Zelfs als nu, tijdens deze bloedige vergiftiging, dit programma slechts een propagandistisch karakter draagt, zal het in een revolutionaire periode snel van vlees en bloed worden voorzien en alle andere programma’s en illusies naar de achtergrond dringen en des te dieper zal de sociaaldemocratie haar autoriteit vestigen in de harten en hoofden van de massa’s in de Balkan, op basis van haar politieke en morele moed.

_______________
[1] Voor het eerst in het Engels vertaald en verschenen in Trotsky on World War One, Socialist Publications 2015, door Pete Dickenson.
[2] In de Russisch-Turkse oorlog van 1877 vocht Roemenië aan de zijde van Rusland, maar Rusland eigende zich Bessarabië toe, toen deel van Roemenië, nu van Moldavië.

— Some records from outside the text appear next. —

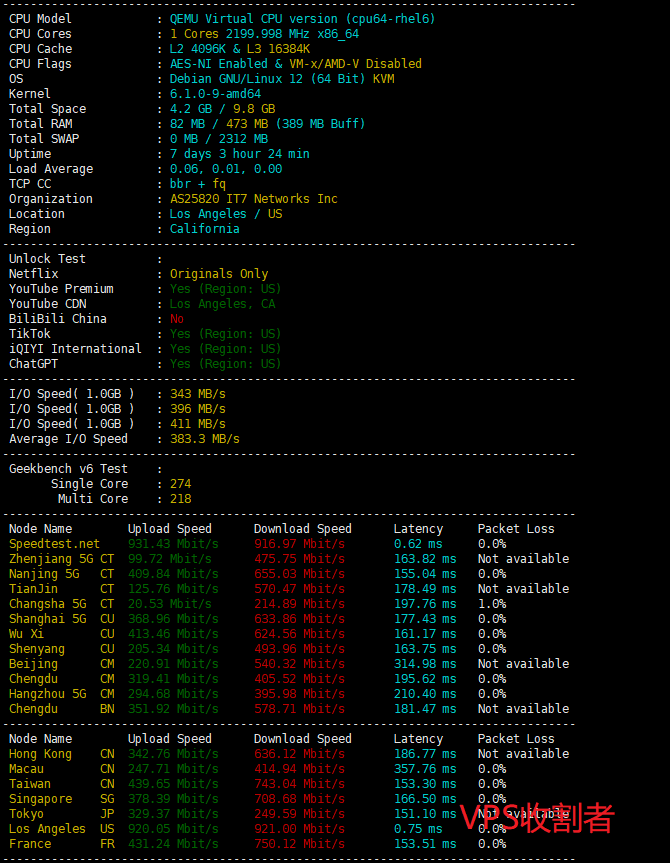Select the France node name
Image resolution: width=670 pixels, height=863 pixels.
30,844
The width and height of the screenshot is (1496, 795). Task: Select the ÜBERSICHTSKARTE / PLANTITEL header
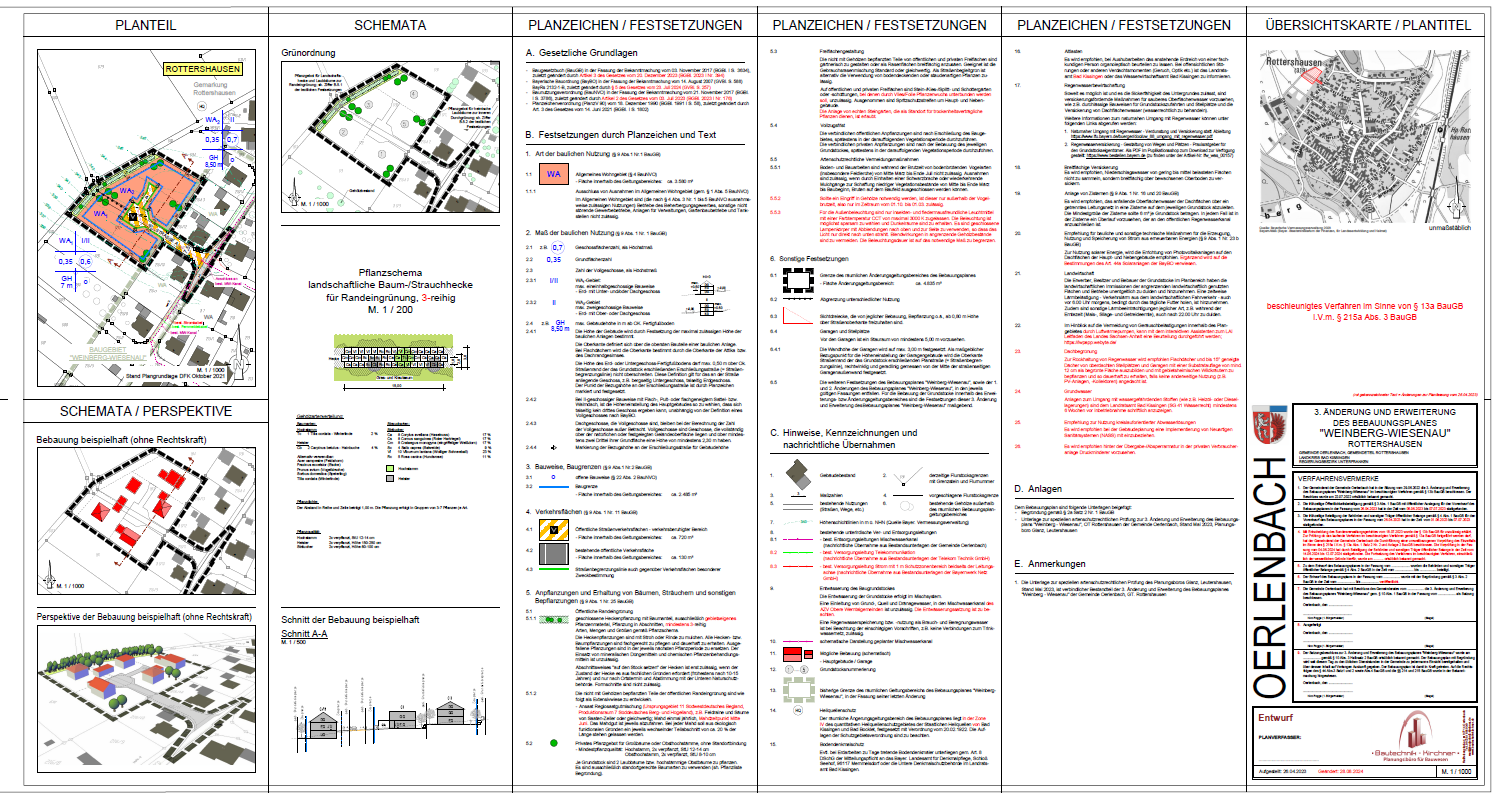(x=1367, y=25)
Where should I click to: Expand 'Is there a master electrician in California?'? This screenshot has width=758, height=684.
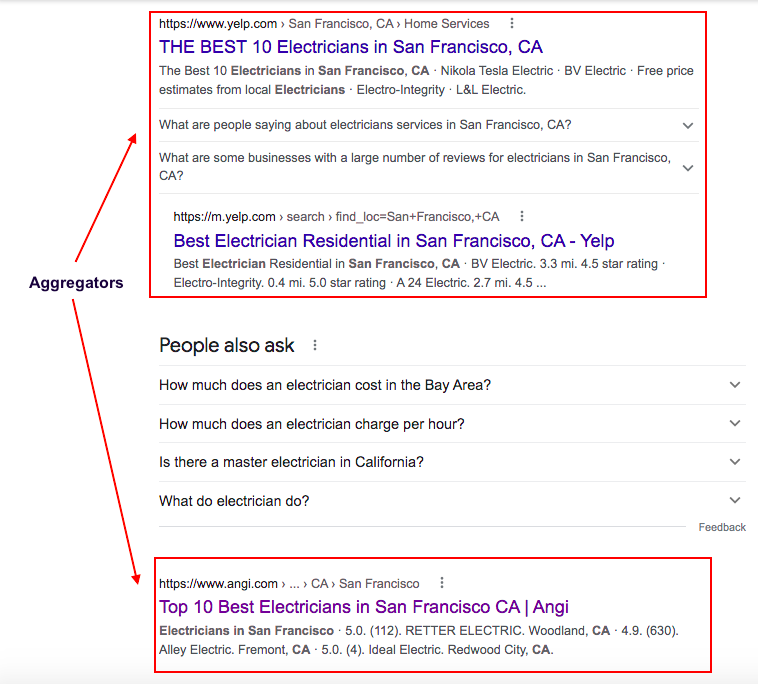pos(452,462)
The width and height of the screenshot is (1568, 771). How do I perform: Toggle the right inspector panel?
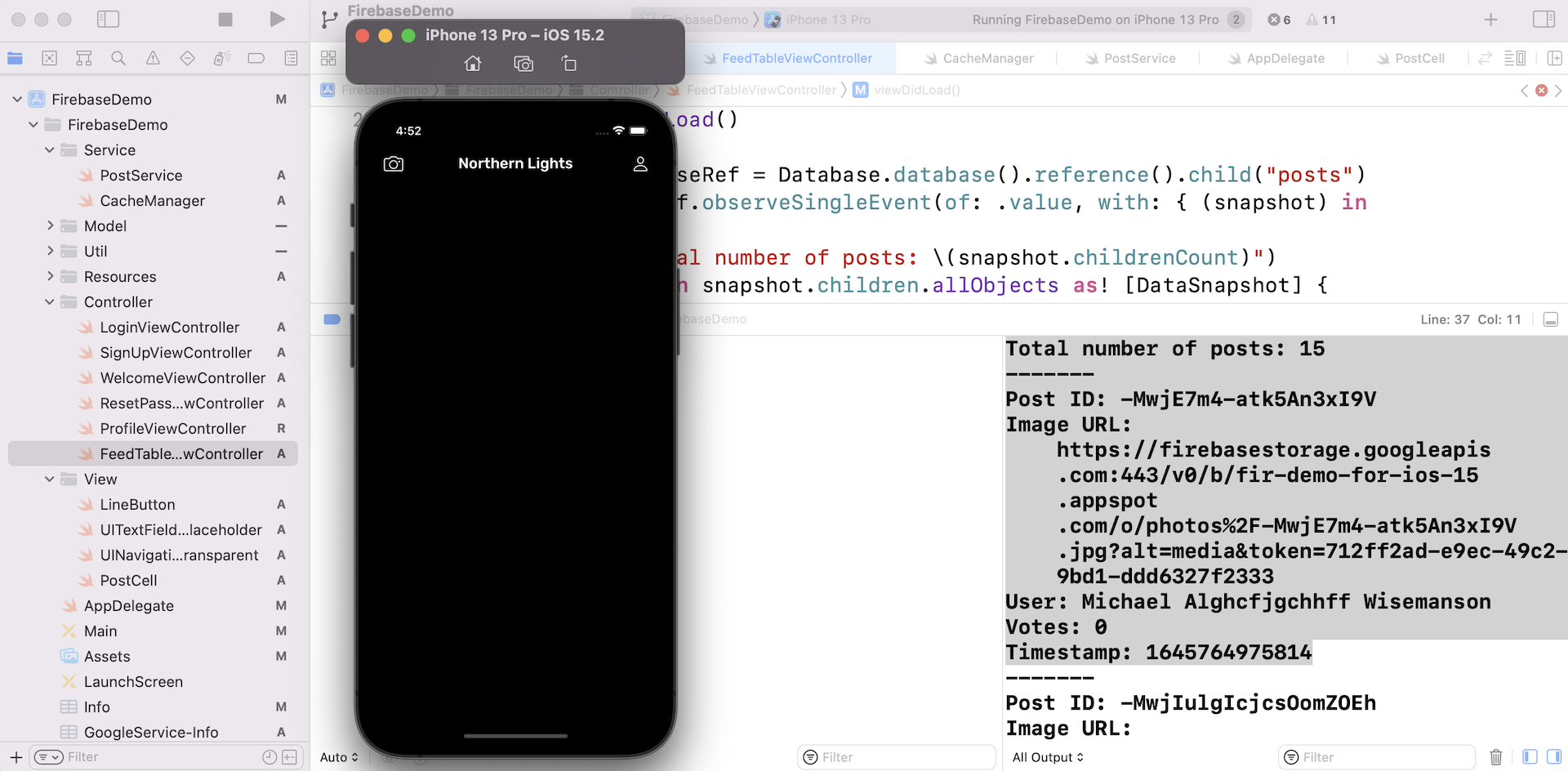tap(1544, 19)
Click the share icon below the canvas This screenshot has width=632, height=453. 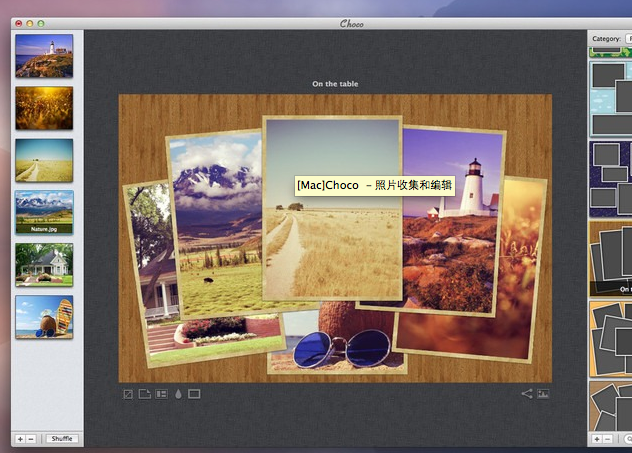coord(527,394)
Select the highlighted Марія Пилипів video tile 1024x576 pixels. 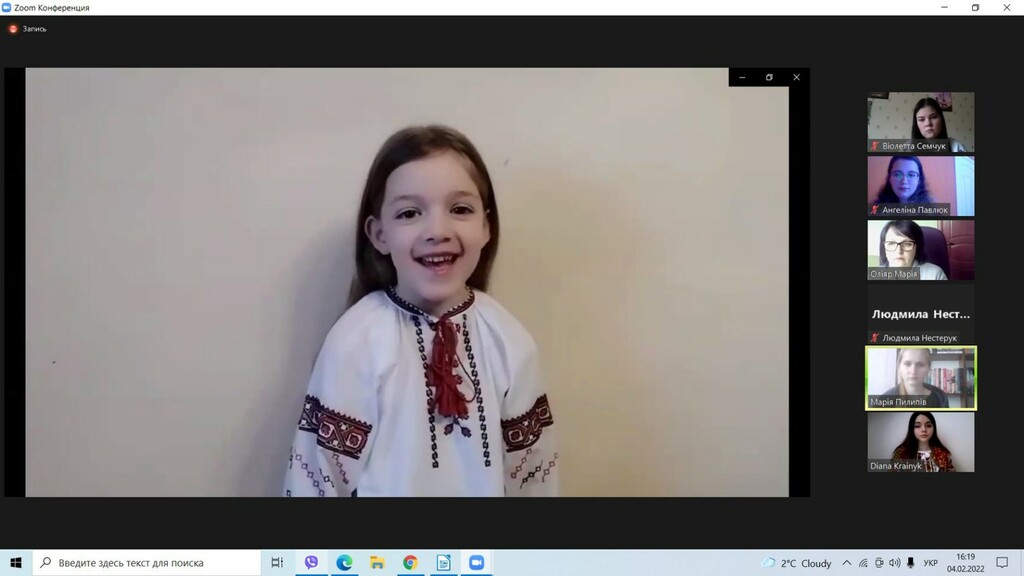coord(920,378)
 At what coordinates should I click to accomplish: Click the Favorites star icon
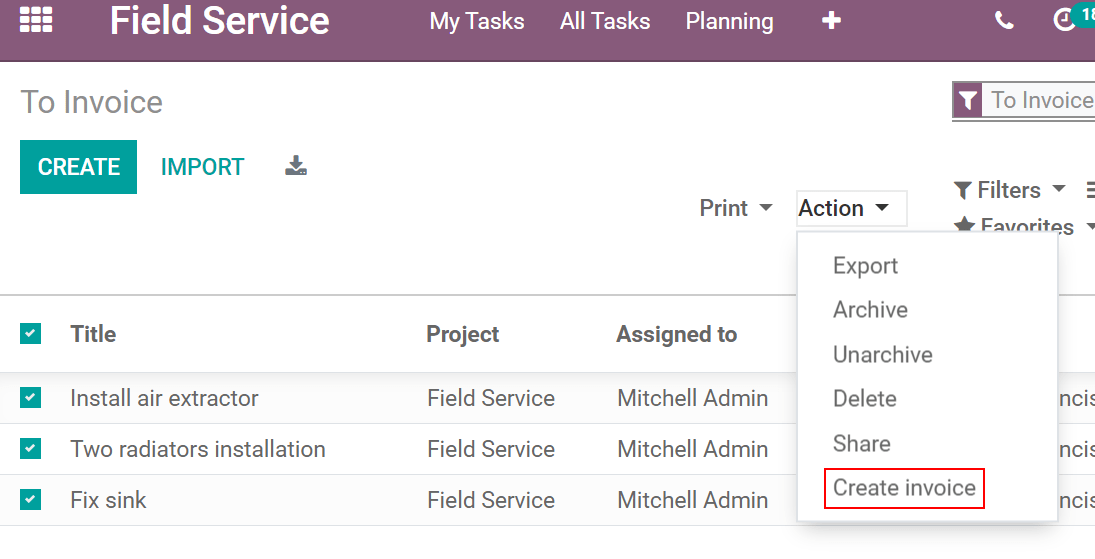pyautogui.click(x=964, y=226)
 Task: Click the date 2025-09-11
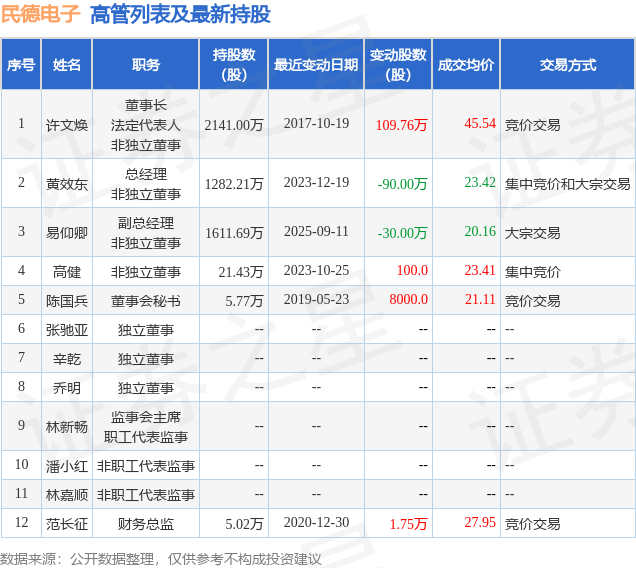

[3] Eleftherios Venizelos (1864 – 1936). Minister-president van Griekenland tijdens de oorlog.
[4] Gennadiev was de voormalige Minister van Handel in Bulgarije, verwikkeld in een berucht corruptieschandaal.
[5] Gustave Hervé (1871-1944). Voormalig pacifistisch socialist, werd tijdens de oorlog een ultranationalistisch politicus.
[6] De ruitenaas is een verwijzing naar het embleem dat gevangenen in Rusland kregen opgenaaid op hun uniform, in deze context bedoeld als teken van verraad.
[7] De Viervoudige Alliantie was het verbond dat werd geleid door Frankrijk en Engeland.
[8] George Clemenceau was de leidende politicus van de Franse Derde Republiek. Toen dit artikel werd geschreven was hij niet meer in functie.
[9] Take Ionescu (1858-1922). Leider van de Roemeense Conservatief Democratische Partij. Probeerde zijn invloed aan te wenden om aan de zijde van Frankrijk en Engeland deel te nemen aan de oorlog.
[10] De Stambulisten waren de voornaamste anti-Russische partij in Bulgarije op dat moment.
[11] Vasil Radoslavov (1858-1923). Minister-president van Bulgarije, propageerde steun aan de oorlog aan de zijde van Duitsland en Oostenrijk-Hongarije.